■ Brief: Only the lines that include "tick" should be copied from the data below.

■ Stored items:
# # # #

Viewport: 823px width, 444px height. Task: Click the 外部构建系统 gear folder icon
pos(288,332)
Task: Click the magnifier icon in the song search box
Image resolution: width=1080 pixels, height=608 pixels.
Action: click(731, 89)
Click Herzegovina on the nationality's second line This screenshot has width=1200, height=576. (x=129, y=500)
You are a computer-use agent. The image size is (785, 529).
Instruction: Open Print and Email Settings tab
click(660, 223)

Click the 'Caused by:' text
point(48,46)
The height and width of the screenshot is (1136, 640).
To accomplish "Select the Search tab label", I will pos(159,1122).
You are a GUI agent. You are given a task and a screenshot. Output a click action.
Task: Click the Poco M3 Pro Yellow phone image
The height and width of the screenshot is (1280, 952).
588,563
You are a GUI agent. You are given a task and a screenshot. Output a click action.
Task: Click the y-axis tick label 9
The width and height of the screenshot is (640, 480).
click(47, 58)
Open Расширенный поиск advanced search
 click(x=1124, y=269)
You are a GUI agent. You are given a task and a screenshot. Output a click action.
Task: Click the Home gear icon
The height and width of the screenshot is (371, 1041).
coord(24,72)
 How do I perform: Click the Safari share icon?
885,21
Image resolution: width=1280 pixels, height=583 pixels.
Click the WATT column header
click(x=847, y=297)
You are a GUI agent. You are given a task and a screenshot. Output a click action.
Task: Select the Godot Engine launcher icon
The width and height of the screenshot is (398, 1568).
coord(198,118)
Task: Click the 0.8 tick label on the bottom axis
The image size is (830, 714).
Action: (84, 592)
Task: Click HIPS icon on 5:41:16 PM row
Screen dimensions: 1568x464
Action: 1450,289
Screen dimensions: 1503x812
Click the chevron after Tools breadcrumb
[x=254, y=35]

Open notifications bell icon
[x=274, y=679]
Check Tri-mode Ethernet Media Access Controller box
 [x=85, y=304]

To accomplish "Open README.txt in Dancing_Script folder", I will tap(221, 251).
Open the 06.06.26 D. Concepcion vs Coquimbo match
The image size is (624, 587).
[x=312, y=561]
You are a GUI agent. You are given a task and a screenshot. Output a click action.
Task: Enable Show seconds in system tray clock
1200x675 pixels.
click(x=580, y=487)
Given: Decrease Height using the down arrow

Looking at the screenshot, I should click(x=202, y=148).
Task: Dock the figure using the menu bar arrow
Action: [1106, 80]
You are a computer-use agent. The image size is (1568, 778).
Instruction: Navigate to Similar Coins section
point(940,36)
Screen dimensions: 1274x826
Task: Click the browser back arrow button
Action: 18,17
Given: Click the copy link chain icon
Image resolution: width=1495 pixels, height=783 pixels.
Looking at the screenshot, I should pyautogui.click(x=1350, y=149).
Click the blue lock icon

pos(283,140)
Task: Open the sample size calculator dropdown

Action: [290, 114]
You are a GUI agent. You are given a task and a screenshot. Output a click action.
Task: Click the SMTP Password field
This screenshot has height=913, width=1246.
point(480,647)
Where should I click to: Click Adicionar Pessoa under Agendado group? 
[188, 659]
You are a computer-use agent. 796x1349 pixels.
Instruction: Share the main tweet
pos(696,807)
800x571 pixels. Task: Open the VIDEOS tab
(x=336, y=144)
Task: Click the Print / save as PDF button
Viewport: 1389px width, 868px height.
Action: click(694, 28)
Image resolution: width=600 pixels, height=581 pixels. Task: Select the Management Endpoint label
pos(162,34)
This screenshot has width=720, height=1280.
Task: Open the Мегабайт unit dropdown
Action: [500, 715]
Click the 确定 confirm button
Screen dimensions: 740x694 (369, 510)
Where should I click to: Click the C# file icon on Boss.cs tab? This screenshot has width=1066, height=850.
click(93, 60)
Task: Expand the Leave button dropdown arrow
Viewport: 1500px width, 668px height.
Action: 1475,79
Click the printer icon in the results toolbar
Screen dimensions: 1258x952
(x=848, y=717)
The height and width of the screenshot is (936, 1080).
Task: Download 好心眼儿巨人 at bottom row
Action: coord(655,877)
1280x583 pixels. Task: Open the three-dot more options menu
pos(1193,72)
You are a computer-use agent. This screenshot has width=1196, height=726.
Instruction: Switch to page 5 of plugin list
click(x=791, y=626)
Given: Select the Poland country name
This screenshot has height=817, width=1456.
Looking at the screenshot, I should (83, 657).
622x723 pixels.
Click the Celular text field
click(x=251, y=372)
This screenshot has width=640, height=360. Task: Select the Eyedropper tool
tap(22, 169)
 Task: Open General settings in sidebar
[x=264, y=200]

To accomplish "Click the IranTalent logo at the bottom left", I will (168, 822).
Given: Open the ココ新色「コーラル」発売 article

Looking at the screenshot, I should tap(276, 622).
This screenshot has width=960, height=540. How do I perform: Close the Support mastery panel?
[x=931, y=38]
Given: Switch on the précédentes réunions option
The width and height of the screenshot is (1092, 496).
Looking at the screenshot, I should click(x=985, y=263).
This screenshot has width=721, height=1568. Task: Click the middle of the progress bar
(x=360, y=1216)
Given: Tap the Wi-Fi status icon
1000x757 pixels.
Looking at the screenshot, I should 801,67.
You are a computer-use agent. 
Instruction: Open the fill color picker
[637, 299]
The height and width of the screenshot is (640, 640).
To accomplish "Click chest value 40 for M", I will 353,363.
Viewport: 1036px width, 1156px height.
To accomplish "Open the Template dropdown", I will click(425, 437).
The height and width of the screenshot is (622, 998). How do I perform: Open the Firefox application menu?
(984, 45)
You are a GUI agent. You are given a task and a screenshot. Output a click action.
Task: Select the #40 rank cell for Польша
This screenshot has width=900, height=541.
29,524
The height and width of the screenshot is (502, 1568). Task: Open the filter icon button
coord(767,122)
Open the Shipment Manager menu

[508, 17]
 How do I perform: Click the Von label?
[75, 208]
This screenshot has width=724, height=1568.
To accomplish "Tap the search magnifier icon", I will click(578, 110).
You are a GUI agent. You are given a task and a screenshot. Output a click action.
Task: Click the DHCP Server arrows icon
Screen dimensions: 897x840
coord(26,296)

# # # #

■ Answer section:
Task: Click the y-axis tick label 9
Task: Click the 0.8 tick label on the bottom axis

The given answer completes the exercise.